__Data supplied__:

--- START ---

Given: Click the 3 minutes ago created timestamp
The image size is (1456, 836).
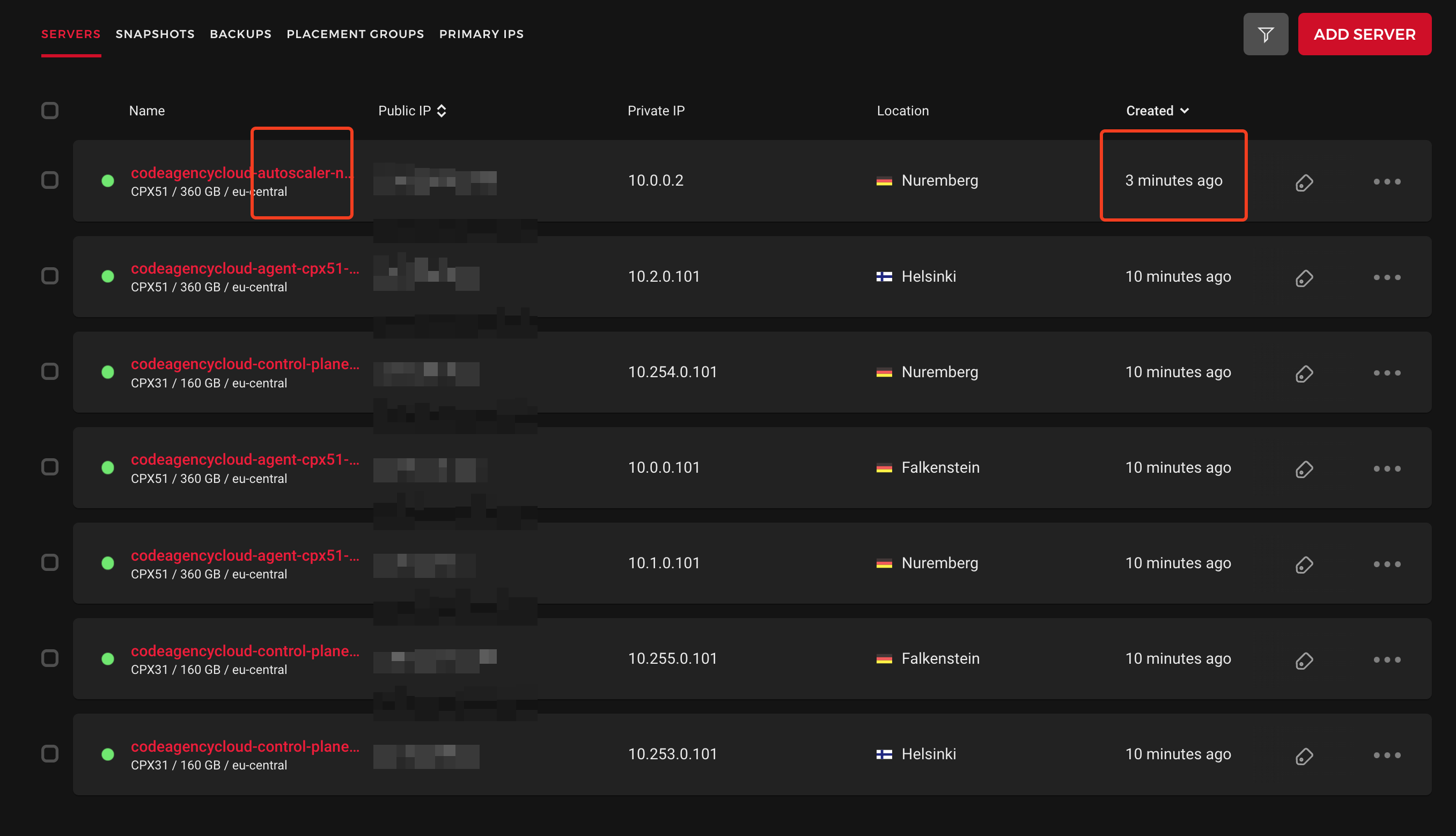Looking at the screenshot, I should (x=1173, y=180).
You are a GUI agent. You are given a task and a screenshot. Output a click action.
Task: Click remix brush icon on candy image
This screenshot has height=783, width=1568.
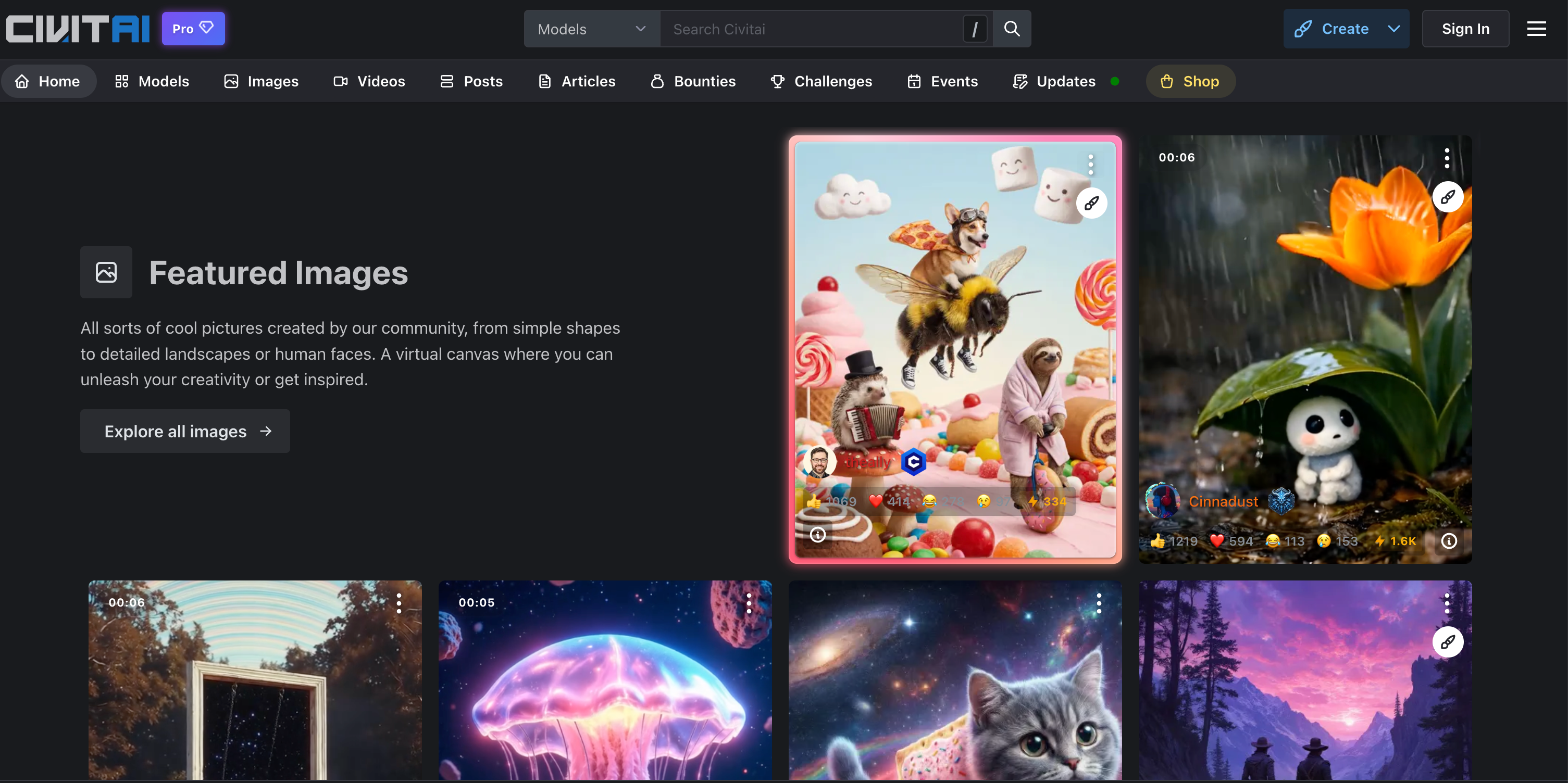(x=1091, y=203)
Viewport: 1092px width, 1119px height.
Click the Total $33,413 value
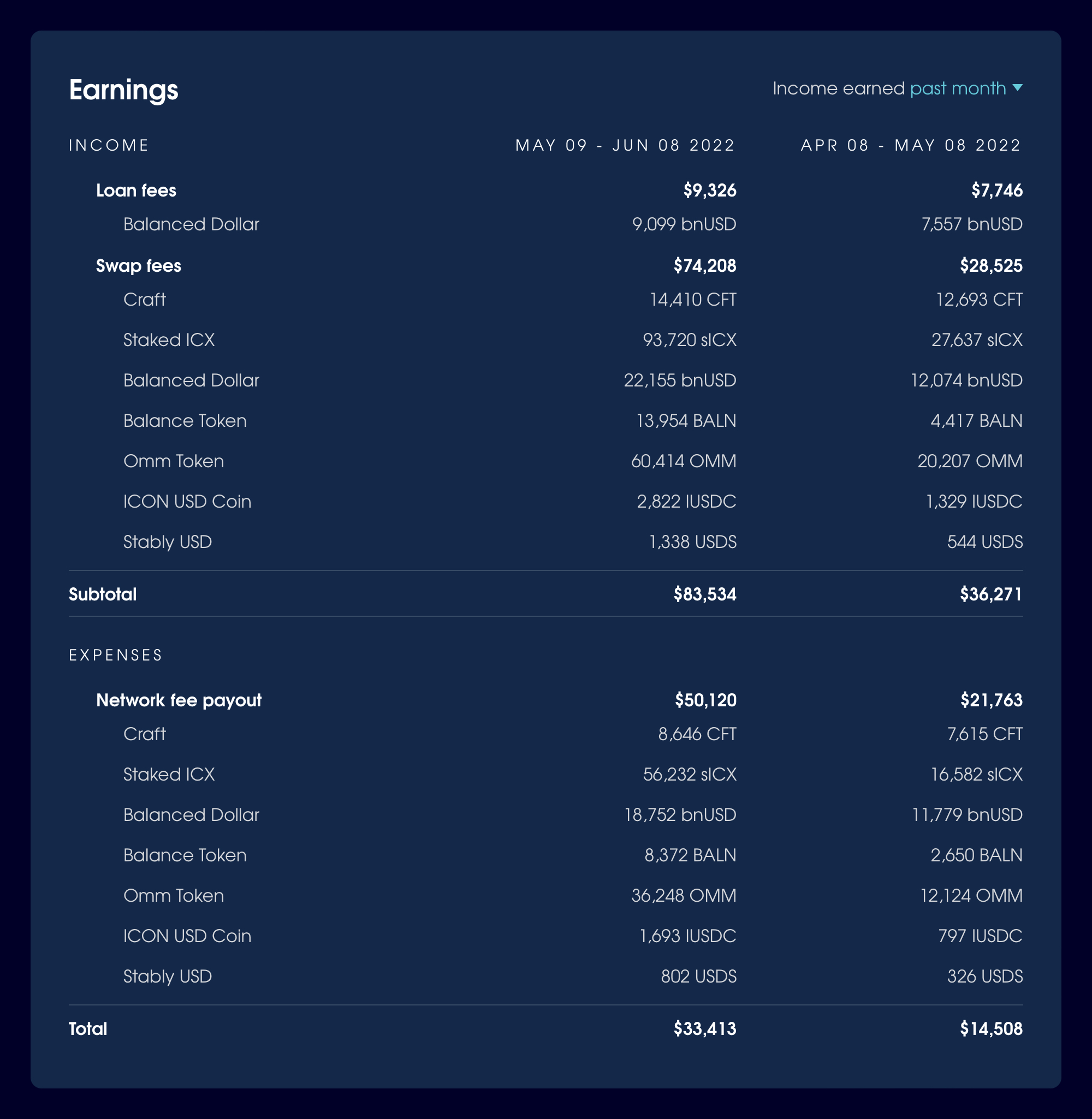[x=704, y=1028]
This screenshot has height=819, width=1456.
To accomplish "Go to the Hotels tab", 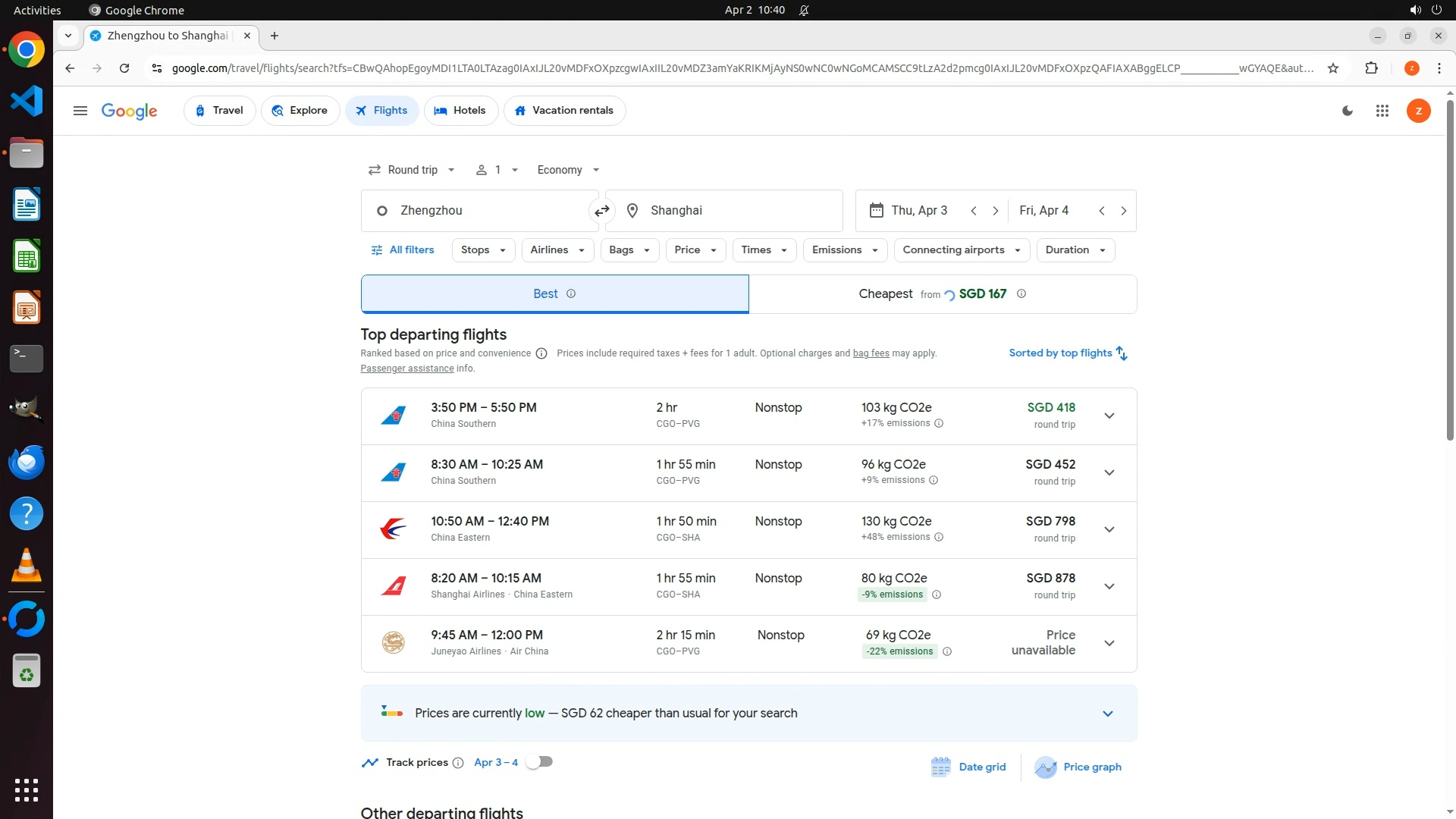I will pos(460,111).
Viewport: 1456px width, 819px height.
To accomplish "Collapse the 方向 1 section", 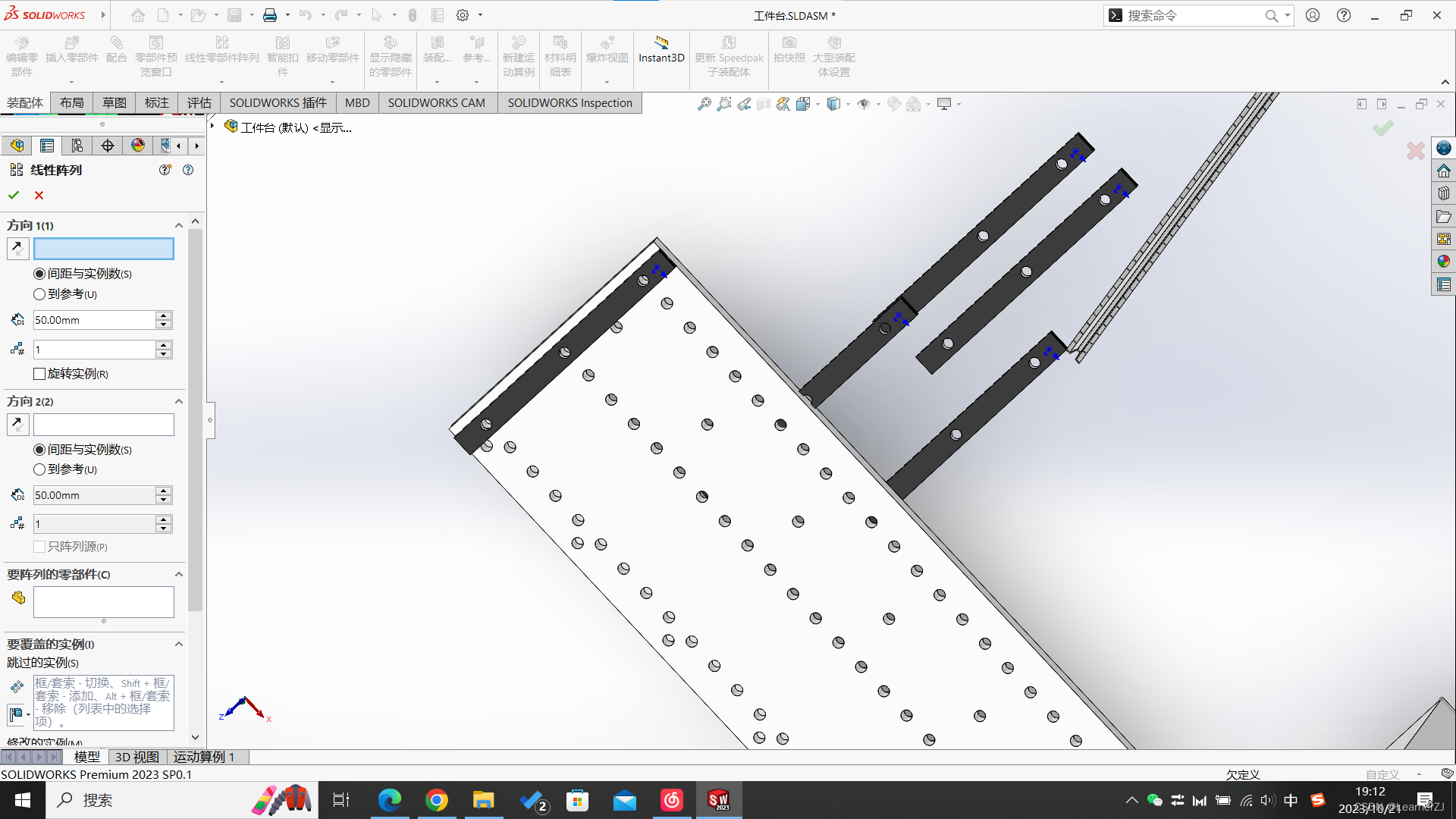I will (x=179, y=225).
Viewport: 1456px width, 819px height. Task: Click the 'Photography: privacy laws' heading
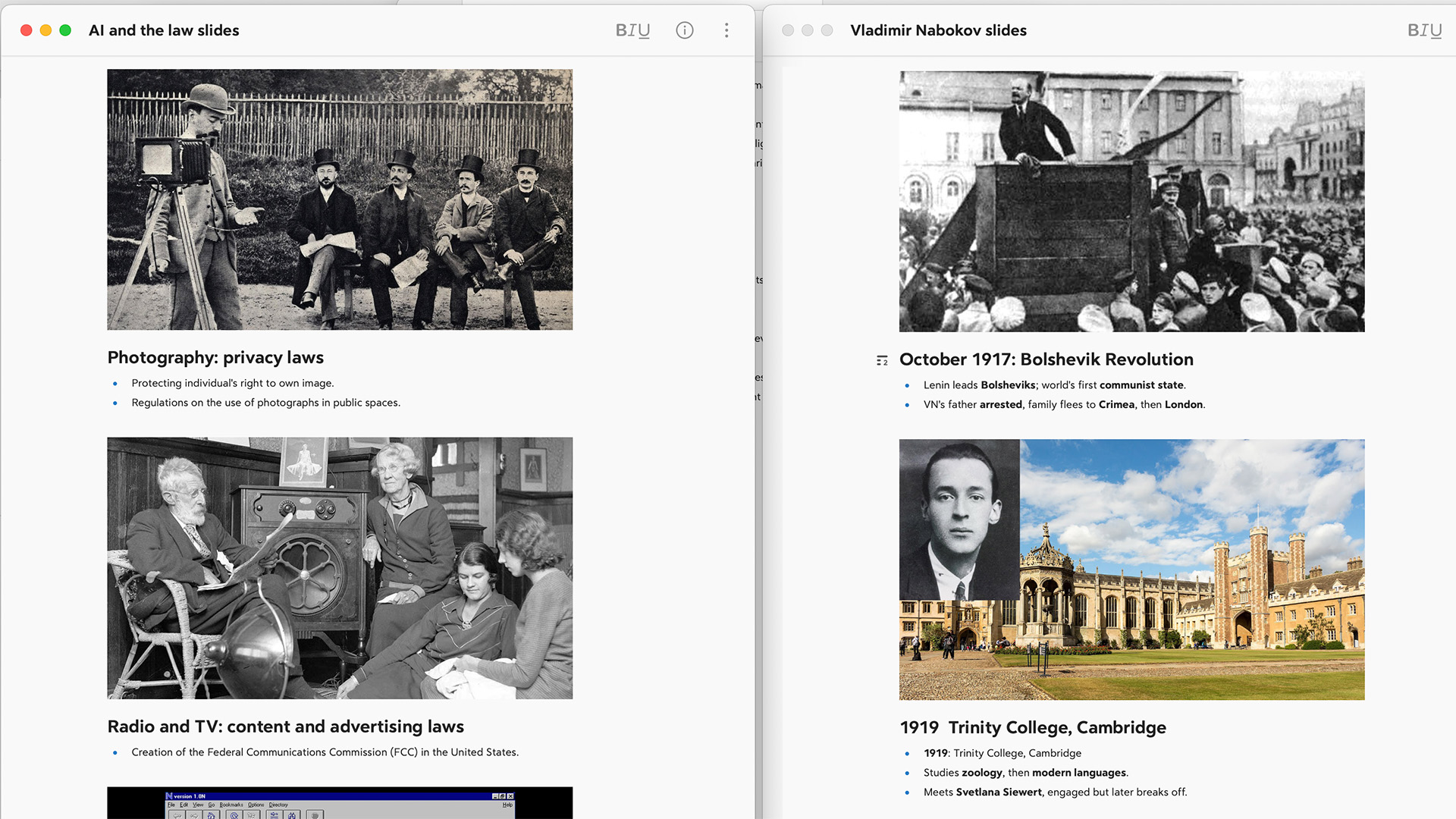point(215,357)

--- END ---

__Prompt__: Exact repetition is required for the lines from the first one in the listing through the one that holds "This screenshot has height=819, width=1456.", and pictures are to be omitted.

__Task result__:
Given: Click the 3 minutes ago created timestamp
The image size is (1456, 836).
Looking at the screenshot, I should (x=1173, y=180).
You are a GUI agent. You are given a task and a screenshot. Output a click action.
Task: Click remix brush icon on candy image
This screenshot has height=783, width=1568.
(x=1091, y=203)
Viewport: 1092px width, 1119px height.
Click the Total $33,413 value
[x=704, y=1028]
This screenshot has height=819, width=1456.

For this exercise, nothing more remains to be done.